Это было отражение лунного света в озере Люцерн. Маленькое озеро в Швейцарии, окруженное скалами, днем переливается бирюзой, зеленью и белизной, а ночью, темно-синее, манит загадочной лунной дорожкой. Так сказал тезка Рельштаб, критик, через пять лет после моей смерти. А я-то назвал по-простому: «В духе фантазии», № 14. Его название осталось на века – что ж, ведь он мастер слова, пусть называет.
– Ножесо, – прохожий пнул меня ногой, я упал на булыжник.

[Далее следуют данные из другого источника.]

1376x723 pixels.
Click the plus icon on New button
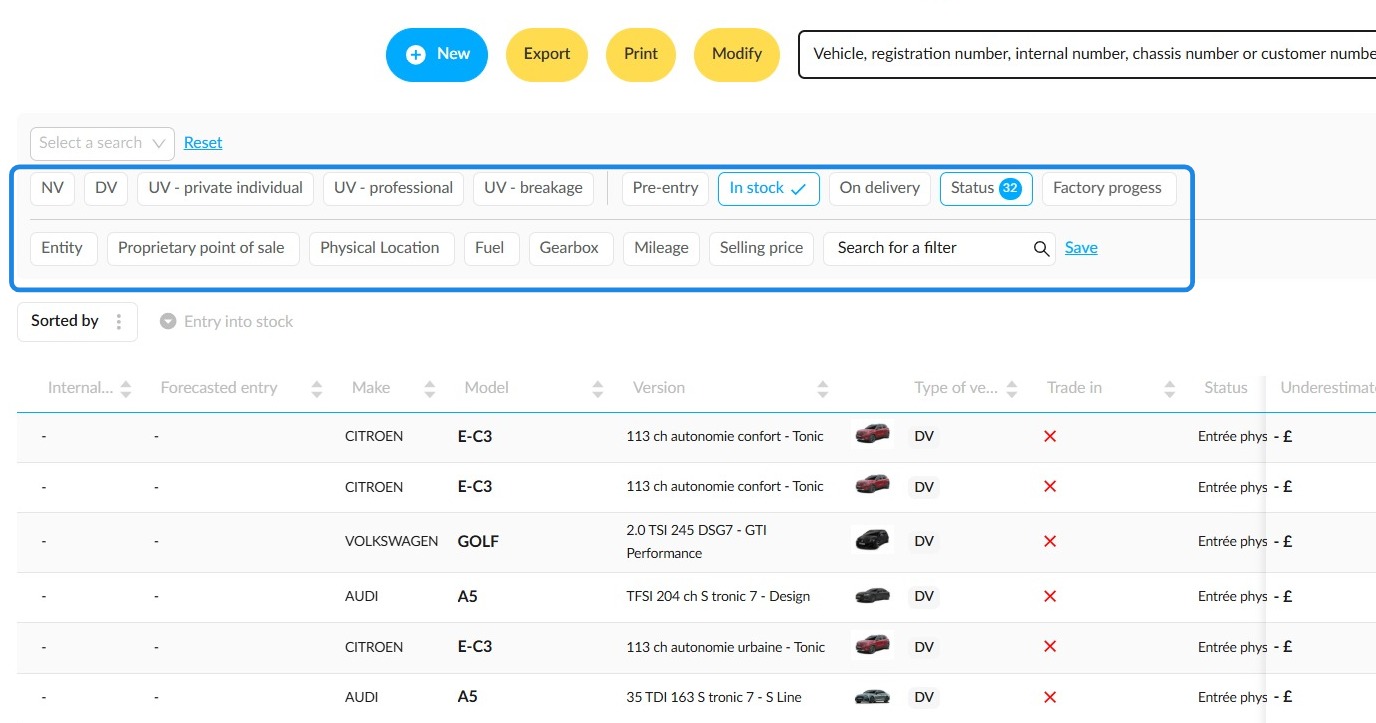pyautogui.click(x=415, y=55)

Он быстрым шагом удалился. Наверное, он сказал «ничтожество». За то, что я не расслышал его вопрос. Наверное, он хотел спросить, как пройти куда-то. Или денег. Глупышка. Завтра с ним случится что-то, но он не будет называть себя ничтожеством…
Моя соната. «Лунная соната». Какое счастье, что я написал ее, несмотря на слух. Ради этого стоило грести в поломанной лодке. Где мой бокал? Ах, да, мне уже не выпить вина. Я путаюсь, путаюсь… Людвиг ван Бетховен… Я… Он… Что это?
Я ощутил свою луковицу, стебель и стал возвращаться из мира грез. Мне снился сон, будто я человек?! Я не мог поверить в это, раньше такого не было. Где же я слышал эту историю?.. Люди рассказывали в моей прошлой жизни. Поразительно.